## EXERCISE DESCRIPTION
Nothing but the pictures is dropped; write out all the remaining data below exactly.

## RECORDS FOR THIS TASK

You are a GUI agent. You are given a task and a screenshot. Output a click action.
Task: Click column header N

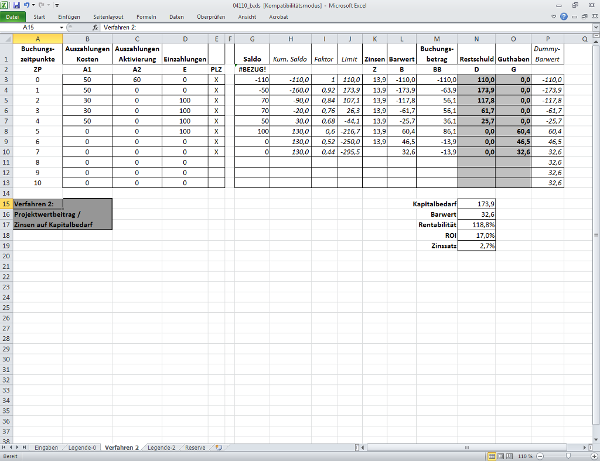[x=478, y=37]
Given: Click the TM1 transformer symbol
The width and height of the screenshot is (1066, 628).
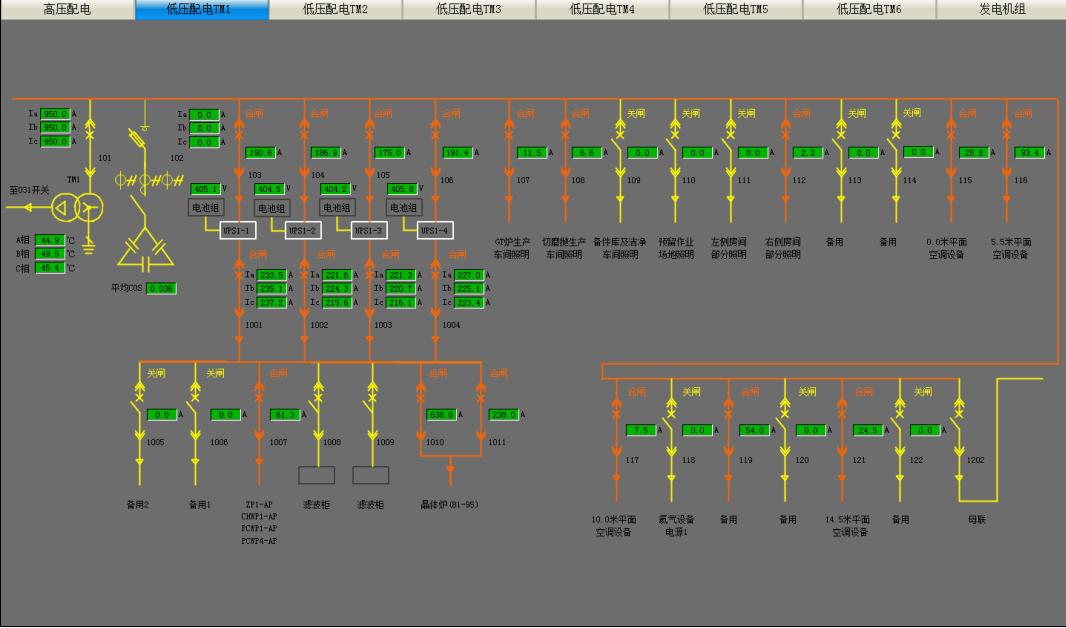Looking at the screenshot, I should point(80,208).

## SOLUTION TO THIS PROBLEM
You are a GUI agent. You are given a task and a screenshot. Output a click action.
Task: Click column header N

[x=478, y=37]
Given: Click the TM1 transformer symbol
The width and height of the screenshot is (1066, 628).
Looking at the screenshot, I should point(80,208).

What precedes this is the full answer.